Persikab Bandung
- Full name: Persatuan Sepakbola Indonesia Kabupaten Bandung
- Nicknames: Laskar Dalem Bandung Pasukan Dipati Ukur
- Short name: PKAB BDG
- Founded: 27 July 1963; 62 years ago
- Ground: Si Jalak Harupat Stadium
- Capacity: 27,000
- Owner: PT Persikab Bandung Bedas
- Manager: Eddy Moelyo
- Coach: Rasiman
- League: Liga 4
- 2024–25: Liga Nusantara/Relegation Round (Group J), 3rd (relegated)
| Home colours | Away colours |

= Persikab Bandung =

Indonesian football club

Persatuan Sepakbola Indonesia Kabupaten Bandung or Persikab is an Indonesian football club based in Bandung Regency, West Java. They compete in the Liga 4. Their nickname is "Dalem Bandung Warriors" (Indonesian: Laskar Dalem Bandung).

== Rivalries ==

Persikab Bandung has a rivalry with Persib Bandung which is called the Bandung derby.

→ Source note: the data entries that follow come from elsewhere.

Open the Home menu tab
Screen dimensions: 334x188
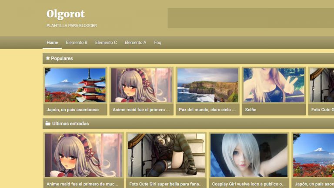(x=52, y=43)
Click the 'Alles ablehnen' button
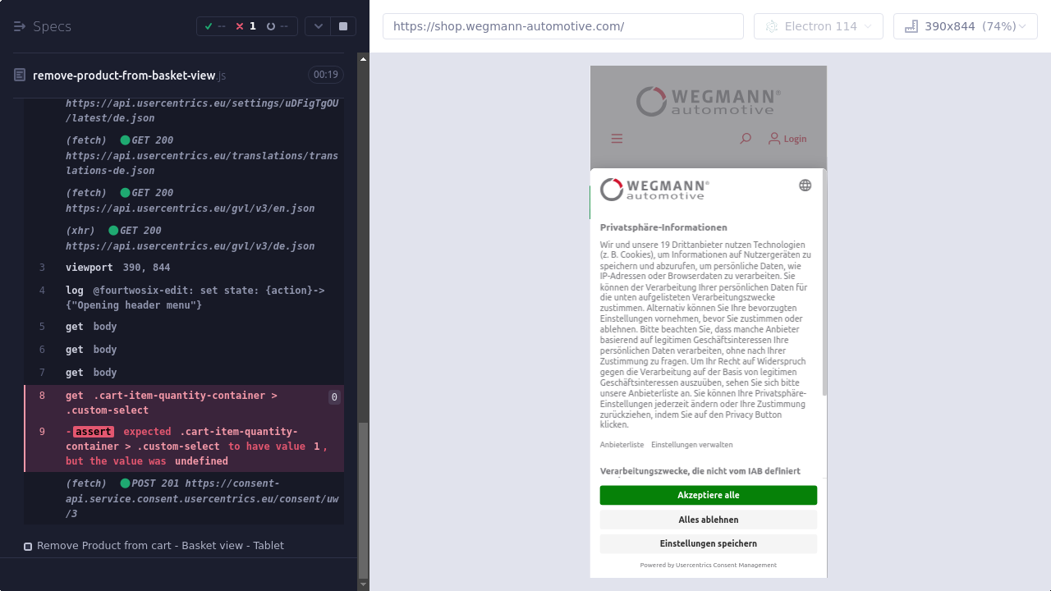The height and width of the screenshot is (591, 1051). tap(708, 520)
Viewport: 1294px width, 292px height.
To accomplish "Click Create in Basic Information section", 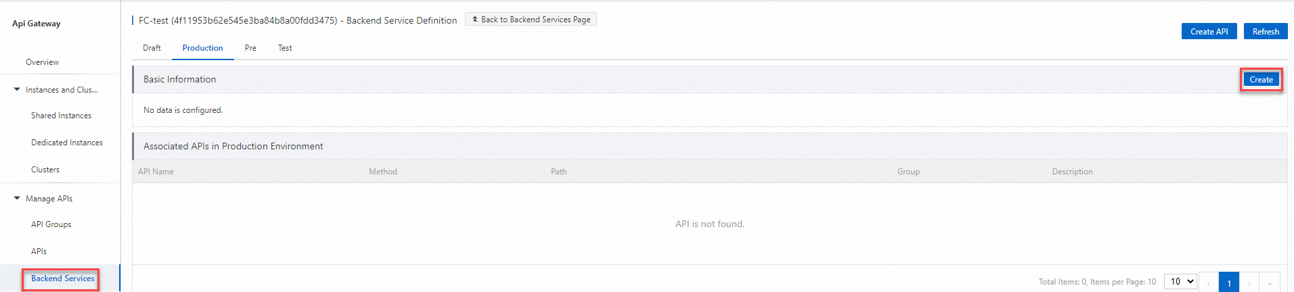I will (x=1261, y=80).
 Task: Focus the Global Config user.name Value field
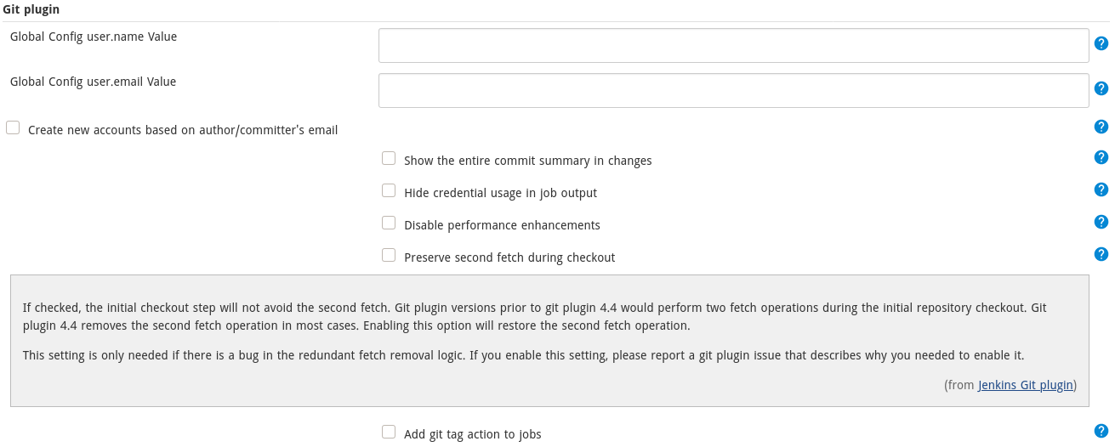point(733,45)
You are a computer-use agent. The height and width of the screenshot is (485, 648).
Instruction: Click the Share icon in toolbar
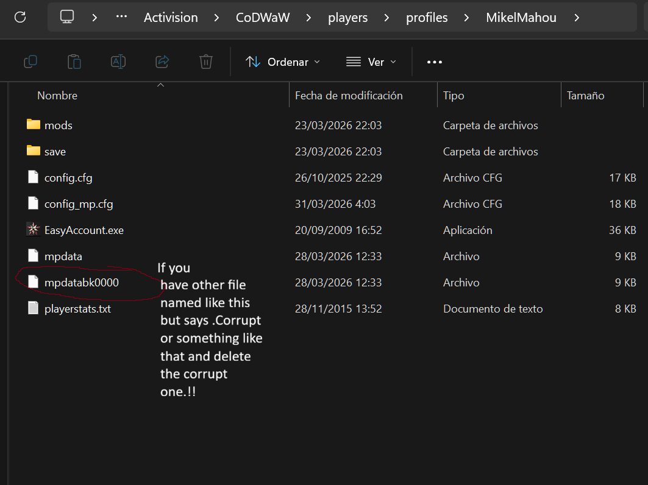coord(162,62)
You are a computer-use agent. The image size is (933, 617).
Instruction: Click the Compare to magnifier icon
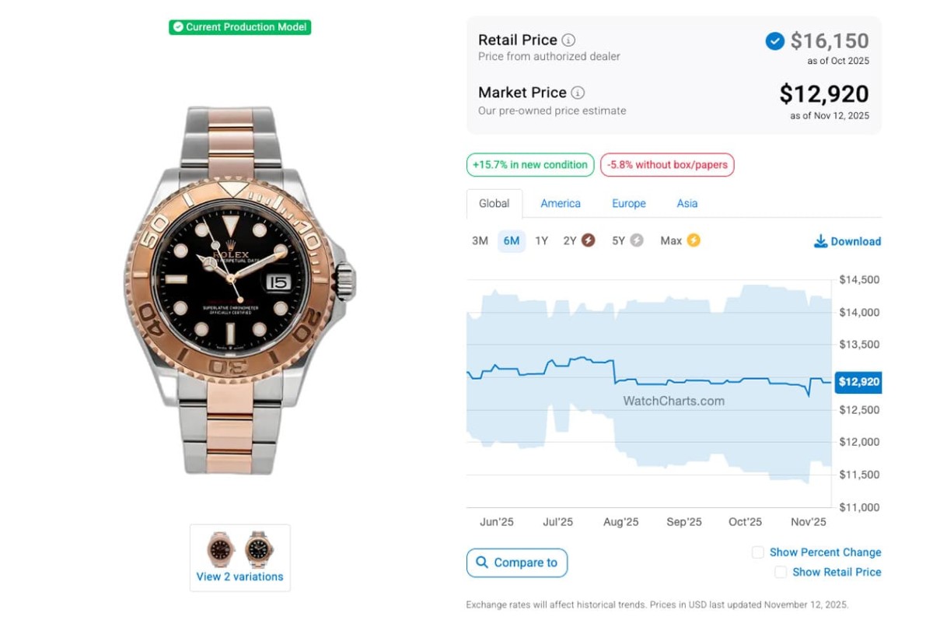[482, 563]
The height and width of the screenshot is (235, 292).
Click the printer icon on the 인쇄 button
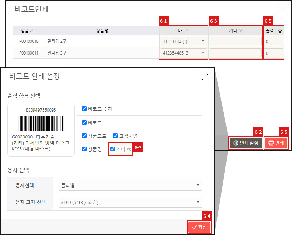[x=271, y=143]
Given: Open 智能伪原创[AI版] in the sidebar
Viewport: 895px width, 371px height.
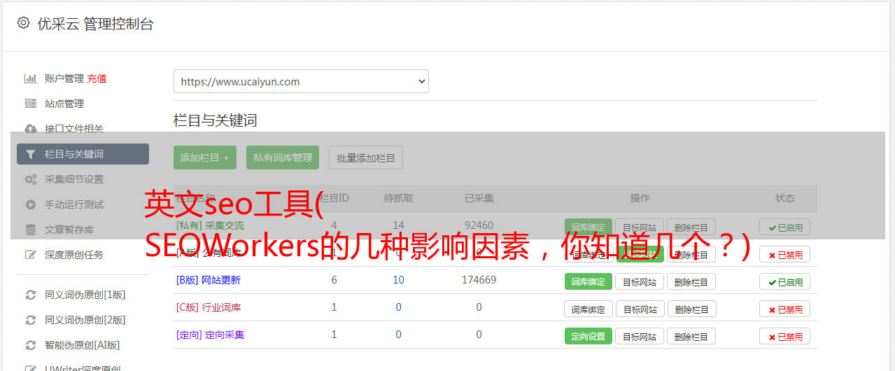Looking at the screenshot, I should pyautogui.click(x=83, y=345).
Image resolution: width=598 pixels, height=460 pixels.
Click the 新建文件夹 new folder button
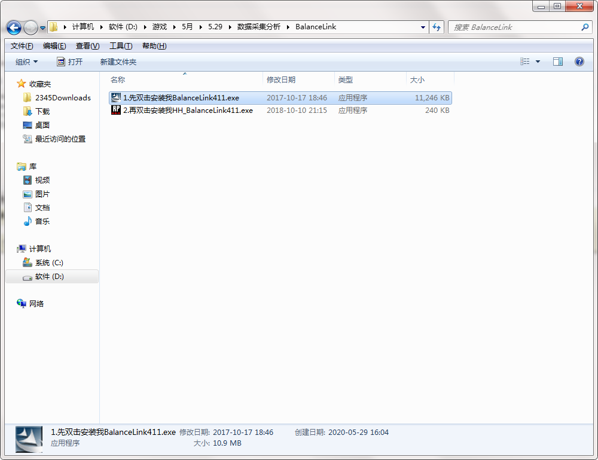tap(118, 62)
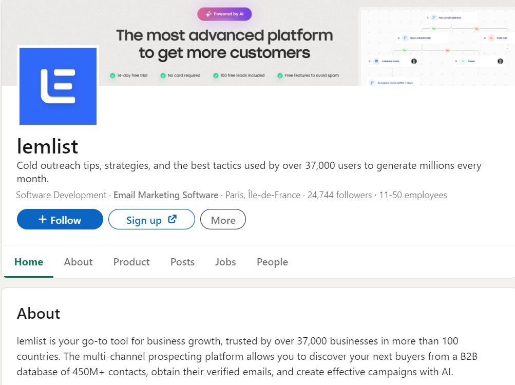Click the lemlist blue logo image
Image resolution: width=515 pixels, height=385 pixels.
[58, 86]
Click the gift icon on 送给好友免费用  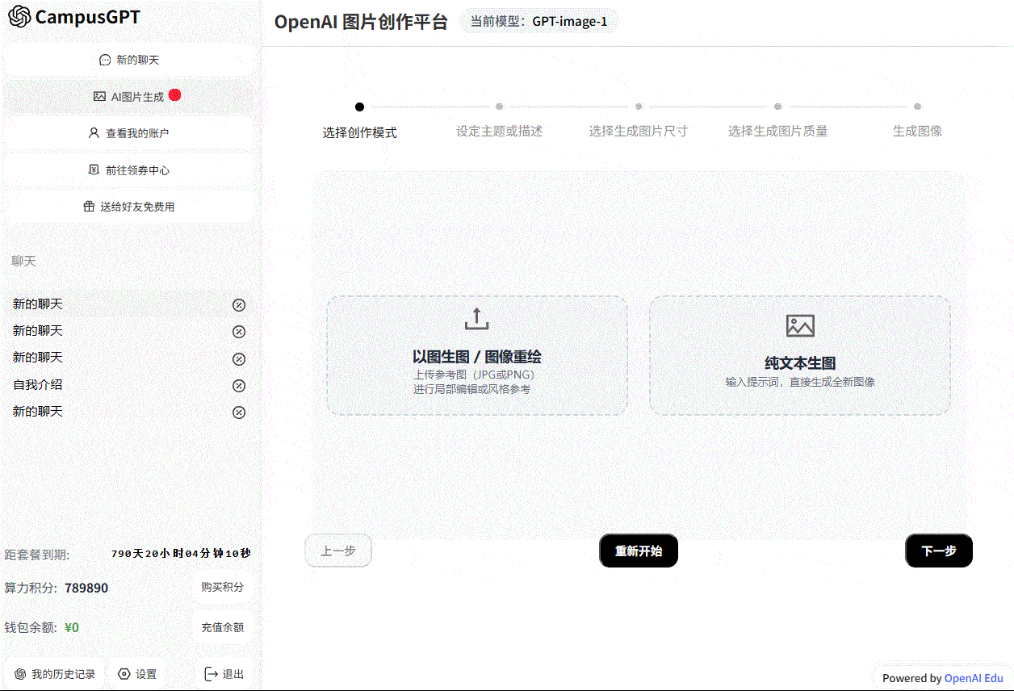[x=88, y=206]
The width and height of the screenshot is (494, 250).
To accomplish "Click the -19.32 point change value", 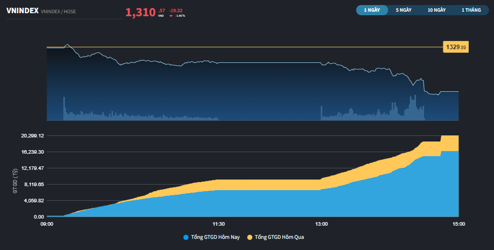I will tap(176, 10).
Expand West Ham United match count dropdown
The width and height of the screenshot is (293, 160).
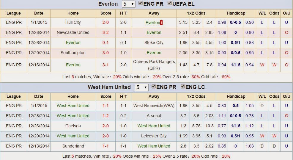click(142, 87)
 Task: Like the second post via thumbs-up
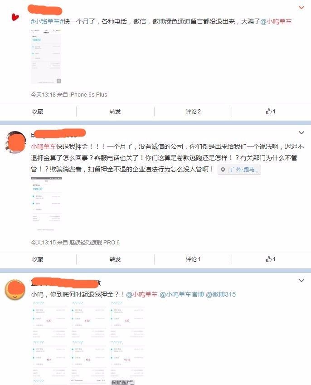point(271,259)
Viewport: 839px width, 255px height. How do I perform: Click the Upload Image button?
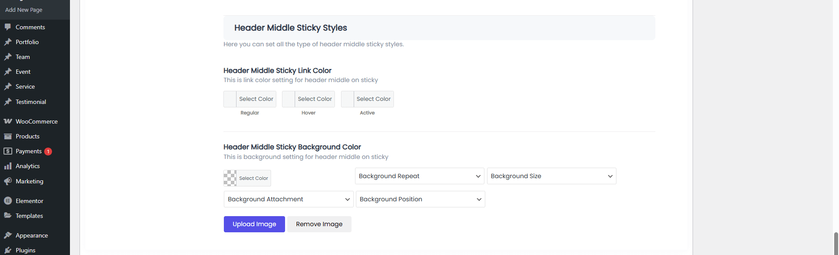click(x=254, y=224)
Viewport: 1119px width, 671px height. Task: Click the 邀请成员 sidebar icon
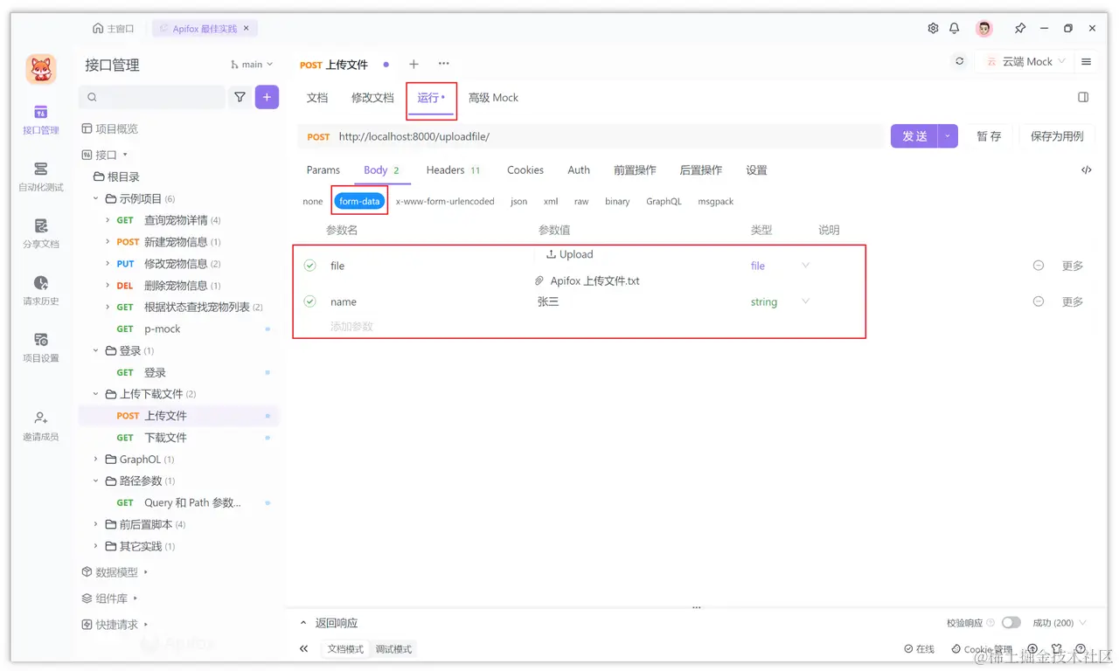[39, 426]
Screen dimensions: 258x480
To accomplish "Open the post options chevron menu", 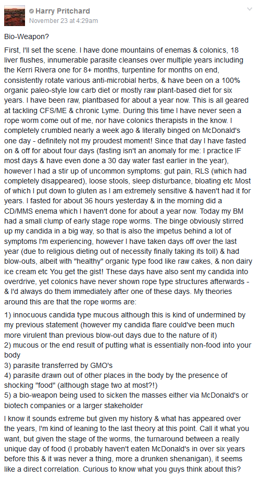I will pyautogui.click(x=250, y=9).
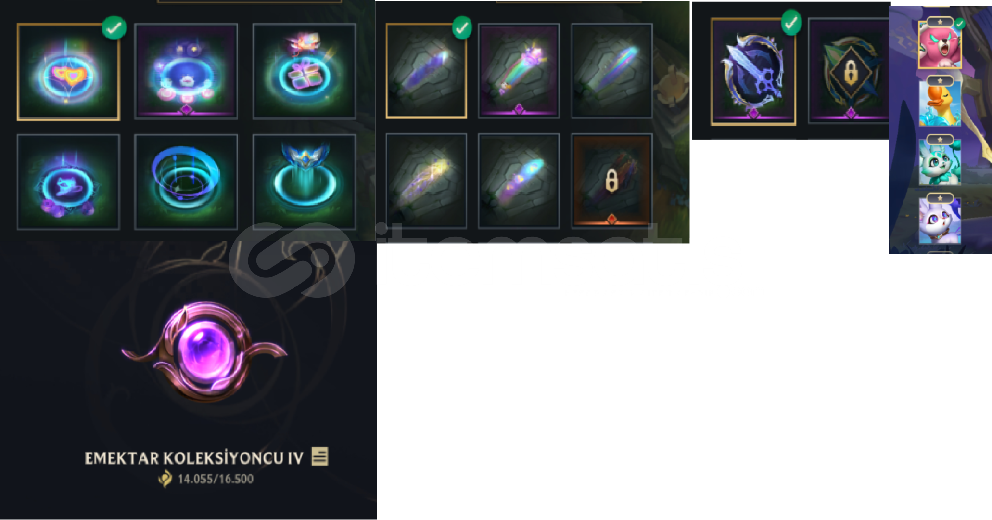Select the blue spiral vortex arena skin
Screen dimensions: 992x520
pos(186,182)
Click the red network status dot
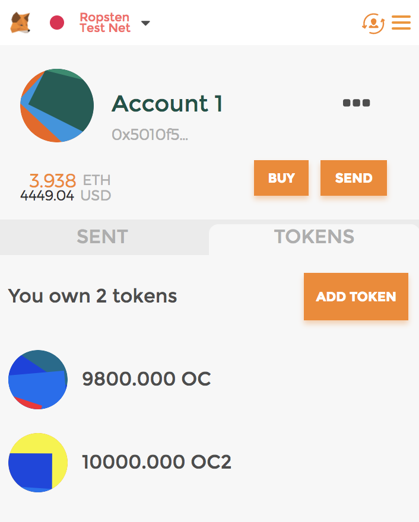The height and width of the screenshot is (522, 419). tap(57, 23)
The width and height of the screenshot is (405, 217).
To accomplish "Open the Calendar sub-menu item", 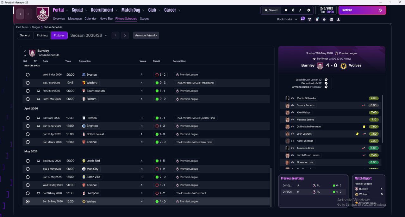I will [x=90, y=19].
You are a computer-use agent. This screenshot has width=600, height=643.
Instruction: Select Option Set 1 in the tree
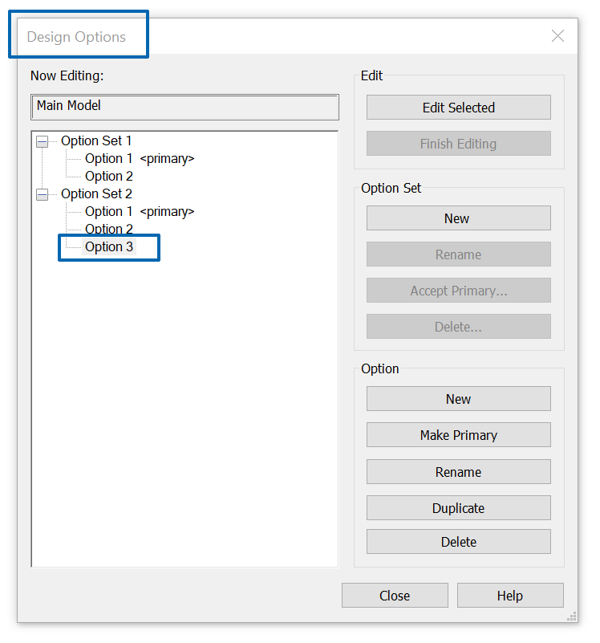click(96, 141)
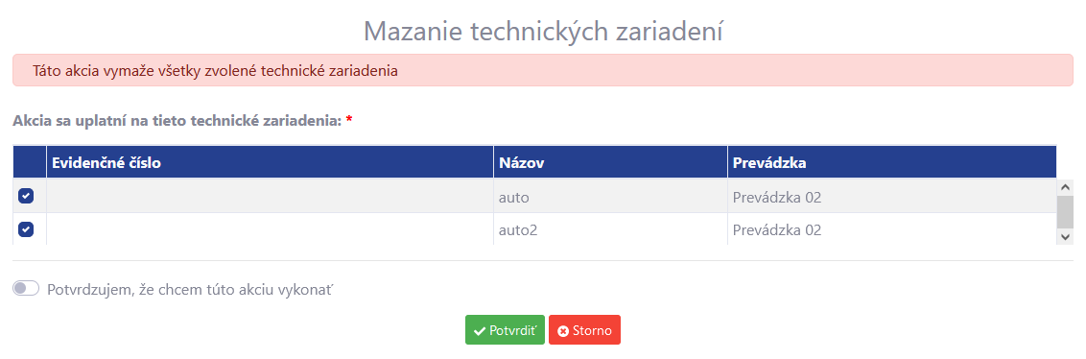Click the table scrollbar down arrow
The height and width of the screenshot is (359, 1086).
pos(1065,237)
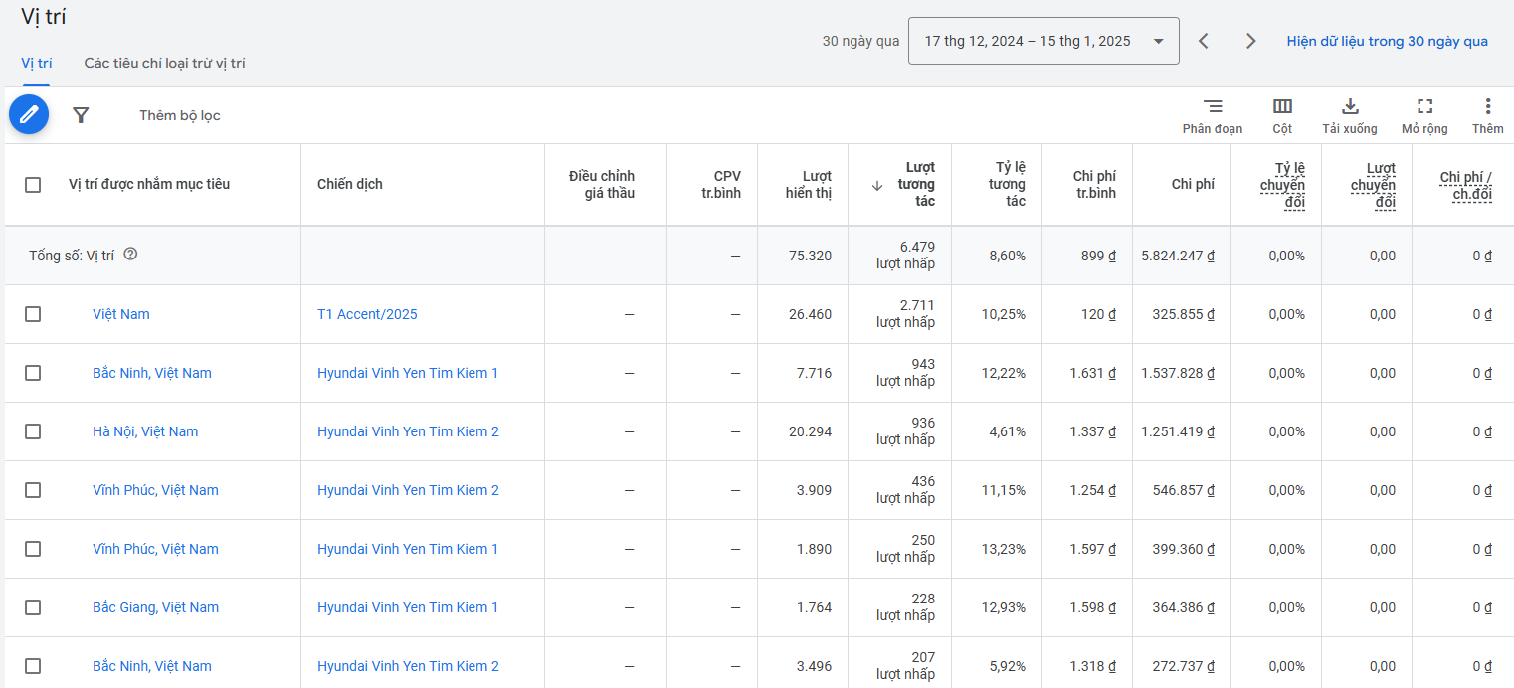The height and width of the screenshot is (688, 1514).
Task: Open the filter funnel icon
Action: pos(81,115)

It was especially popular in the 1990s to 2000s.

==History==
Persikab Bandung was established on 27 July 1963, although they have been around for a long time, they only got back into the national football competition when the regent of Bandung Regency at that time, H.U Hatta Djatipermana served as general chairman of Persikab Bandung, the best achievement achieved by Perikab Bandung was winning Liga Indonesia First Division in the 1995 season.

Persikab joined in 1995 Liga Indonesia First Division Central Group I along with Persitara Jakarta Utara, PSJS Jakarta Selatan, and PSGC Ciamis, their struggle in the Big 8 was held at the Klabat Stadium. Persikab joined in Group B with Persedikab Kediri, PSSB Bireuen, and Persma Manado. After a 1–1 draw with Persedikab, they are almost certain to qualify for the semifinals after a 4–1 win over PSSB. they managed to qualify for the semifinals after they drew 0–0 with Persma Manado, and they qualified for the final after a 2–0 win over PSBL Langsa. And finally they won the 1995 Liga Indonesia First Division after victory in the final round over Persma Manado 2–1 and was promoted to Liga Indonesia Premier Division.

On 11 November 1999, Persib Bandung had to lose to city rivals, Persikab Bandung in the 1999–2000 Liga Indonesia Premier Division. The match, entitled Bandung derby which took place at the Siliwangi Stadium, which ended a 1–0 victory for Persikab. Persikab's single goal was scored by Heri Rafni Kotari in the 39th minute.

== Stadium ==
Persikab play their home matches at Si Jalak Harupat Stadium.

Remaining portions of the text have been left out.